## [Exercises to complete]
**A.** In the passage about the film org, what reason does the narrator give for refusing the org-mates' invitations to dinners and outings?
**B.** Reproduce word for word the part of the passage about the film org starting with "Despite all that" and going on through "behind the camera).".

I prioritized my academic requirements over extra-curricular activities, as a result I did very minimal work for my org. At one point, I was already planning to leave the org, and it made me conflicted, because I really wanted to stay. Plus, for someone who was (and is still) really introverted, I really wanted to push myself to make new friends. One org event and one good friend in the org convinced me to stay, and try the org out again for another year. In the end, I never left the org, but due to the amount of academic work, I remained to doing minimal tasks for them.

I eventually became one of the regular members who stayed in the org room, and as a result of that I made a couple of acquaintances and close friends. When they noticed I was becoming more involved, they offered me project head positions, but I turned them down in fear that I wouldn’t make a good leader. They tried inviting me to dinners and outings, but I said “no”, because I had to do homework and I had no ride home. I felt sad for turning them down, because I really wanted to become close with them, and it frustrated me how I was holding myself back from interacting.

Despite all that though, I continued hanging out in the org room, trying to interact with them, and enjoy the company of my org-mates. (Aside from my blockmates) When I was in that film org, it felt like I belonged somewhere in school, it kind of felt like home.

A few weeks back, they orginized a senior’s send-off, and I attended. They prepared a short video for all the seniors, and as I was watching it, I noticed that I wasn’t in any of the pictures with the org. It was a very trivial thing, and I was already expecting to not see my face at all, because I wasn’t very involved (moreover, I was usually the person behind the camera).

## [Information provided]

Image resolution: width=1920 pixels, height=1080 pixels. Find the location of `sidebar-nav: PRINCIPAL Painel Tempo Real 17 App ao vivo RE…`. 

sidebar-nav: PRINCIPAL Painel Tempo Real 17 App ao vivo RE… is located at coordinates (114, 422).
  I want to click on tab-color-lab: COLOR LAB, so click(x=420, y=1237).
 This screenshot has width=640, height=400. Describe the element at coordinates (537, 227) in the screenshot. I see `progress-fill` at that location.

## [Solution set]
**A.** The narrator had to do homework and had no ride home.

**B.**
Despite all that though, I continued hanging out in the org room, trying to interact with them, and enjoy the company of my org-mates. (Aside from my blockmates) When I was in that film org, it felt like I belonged somewhere in school, it kind of felt like home.

A few weeks back, they orginized a senior’s send-off, and I attended. They prepared a short video for all the seniors, and as I was watching it, I noticed that I wasn’t in any of the pictures with the org. It was a very trivial thing, and I was already expecting to not see my face at all, because I wasn’t very involved (moreover, I was usually the person behind the camera).